Epic is developing diagnostic tests that can detail the dynamic changes in gene and protein expression that occur during the course of cancer treatments. From a simple blood test, Epic’s “no cell left behind” technology examines approximately six million cells across more than 90 parameters to analyze all possible types of CTCs.
 
“Circulating tumor cells can describe the global heterogeneity of cancer in patients at multiple time points and can be used to track the genetic and proteomic changes that occur under therapeutic selection pressure,” said Dr.
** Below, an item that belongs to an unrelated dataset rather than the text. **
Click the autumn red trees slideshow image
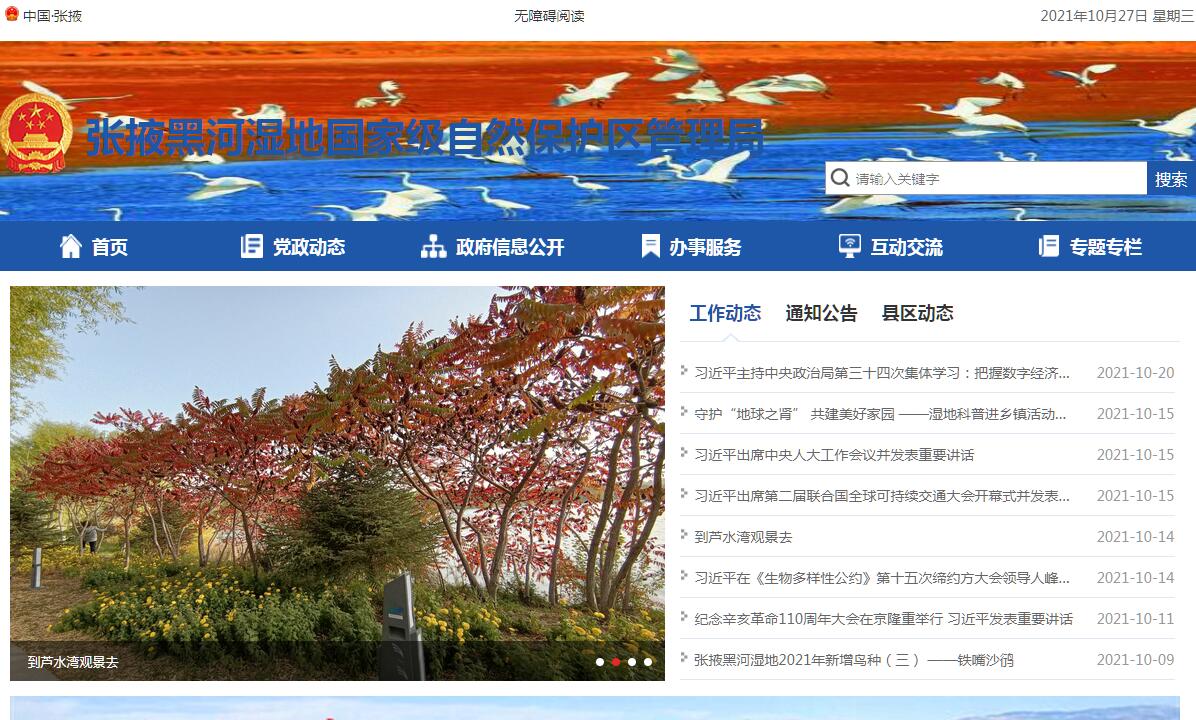Screen dimensions: 1196x720 point(337,460)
Murali Prahalad, president and CEO of Epic Sciences. “Collaborating with the PCCTC, we can help advance clinical trials by using Epic’s technology to monitor treatment effectiveness and understand acquired resistance.”
 
Epic has more than 30 collaborations with pharmaceutical companies and leading cancer research centers spanning 67 clinical studies.
 
ACD’s RNAscope supports trial of Merrimack’s MM-121
 
Advanced Cell Diagnostics Inc. (ACD) announced recently that Merrimack Pharmaceuticals Inc. is using ACD’s RNAscope technology to select patients for its Phase 2 clinical trial of its product candidate MM-121. Merrimack will use RNAscope to identify patients with heregulin-positive, locally advanced or metastatic non-small cell lung cancer, making this Merrimack’s first MM-121 trial to include only patients with a high heregulin biomarker profile. In previous MM-121 Phase 2 clinical trials, heregulin-positive patients, determined by RNAscope, have demonstrated significant therapeutic benefits when treated with a combination of MM-121 and standard therapies.
 
“These trials have repeatedly demonstrated the potential of heregulin as a promising biomarker in predicting the therapeutic benefits of MM-121.” said Gavin MacBeath, senior vice president of translational research at Merrimack. “We believe that the high sensitivity and specificity that RNAscope provides are necessary to identify the patients most likely to benefit from MM-121 in this Phase 2 clinical trial. RNAscope’s ability to detect heregulin within the confines of tumor cells, compatibility with existing automation instruments and with small tissue specimens such as fine needle aspirates and core needle biopsies were all important considerations in our decision to work with ACD.”